• **Exercise**
All lines in the data that hold the word "agent" need copying.

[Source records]
# # # # # # #

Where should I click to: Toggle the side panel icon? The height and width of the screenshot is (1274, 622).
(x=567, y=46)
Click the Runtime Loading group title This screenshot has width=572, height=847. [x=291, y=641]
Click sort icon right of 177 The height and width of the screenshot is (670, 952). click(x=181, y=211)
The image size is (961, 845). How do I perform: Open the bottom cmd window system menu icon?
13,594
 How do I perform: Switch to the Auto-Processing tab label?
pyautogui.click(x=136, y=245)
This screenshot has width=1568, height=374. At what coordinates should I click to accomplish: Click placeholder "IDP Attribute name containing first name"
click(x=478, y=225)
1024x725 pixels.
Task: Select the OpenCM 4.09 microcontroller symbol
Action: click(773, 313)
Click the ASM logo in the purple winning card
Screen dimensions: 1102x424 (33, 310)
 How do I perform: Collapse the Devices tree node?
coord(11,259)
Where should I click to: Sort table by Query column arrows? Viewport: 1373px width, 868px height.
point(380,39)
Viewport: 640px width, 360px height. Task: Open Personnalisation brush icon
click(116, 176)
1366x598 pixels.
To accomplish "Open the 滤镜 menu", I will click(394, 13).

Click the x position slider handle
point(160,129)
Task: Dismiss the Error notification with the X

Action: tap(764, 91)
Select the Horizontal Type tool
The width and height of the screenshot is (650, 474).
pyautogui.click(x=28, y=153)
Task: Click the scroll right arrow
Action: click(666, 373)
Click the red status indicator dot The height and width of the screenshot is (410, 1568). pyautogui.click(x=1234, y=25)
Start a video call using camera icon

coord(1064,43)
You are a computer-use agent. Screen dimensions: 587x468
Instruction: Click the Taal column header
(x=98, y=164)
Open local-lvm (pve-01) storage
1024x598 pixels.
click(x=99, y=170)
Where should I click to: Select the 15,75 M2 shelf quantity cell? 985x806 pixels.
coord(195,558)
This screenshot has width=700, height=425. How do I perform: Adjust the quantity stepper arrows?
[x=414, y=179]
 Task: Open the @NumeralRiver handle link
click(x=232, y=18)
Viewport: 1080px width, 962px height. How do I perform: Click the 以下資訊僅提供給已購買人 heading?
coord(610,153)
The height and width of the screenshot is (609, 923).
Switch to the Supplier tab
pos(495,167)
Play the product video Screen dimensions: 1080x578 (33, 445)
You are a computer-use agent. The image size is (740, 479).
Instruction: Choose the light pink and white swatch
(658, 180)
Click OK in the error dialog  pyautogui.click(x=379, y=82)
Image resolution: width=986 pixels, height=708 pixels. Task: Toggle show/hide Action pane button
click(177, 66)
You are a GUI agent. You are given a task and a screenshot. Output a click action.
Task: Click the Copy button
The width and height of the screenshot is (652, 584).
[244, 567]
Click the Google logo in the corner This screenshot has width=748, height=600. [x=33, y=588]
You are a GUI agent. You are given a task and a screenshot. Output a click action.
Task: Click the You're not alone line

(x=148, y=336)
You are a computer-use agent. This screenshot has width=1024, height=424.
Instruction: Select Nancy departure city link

# # # # # # #

• **Response to the exercise**
You are a computer-use agent. Screen dimensions: 587x468
You are a computer-use agent. The image size is (740, 479).
You are a GUI agent. You are given a task and a screenshot. Output a click action.
You are a GUI agent. You are given a task and a screenshot. Output a click action.
You are a computer-use agent. This screenshot has width=1024, height=424.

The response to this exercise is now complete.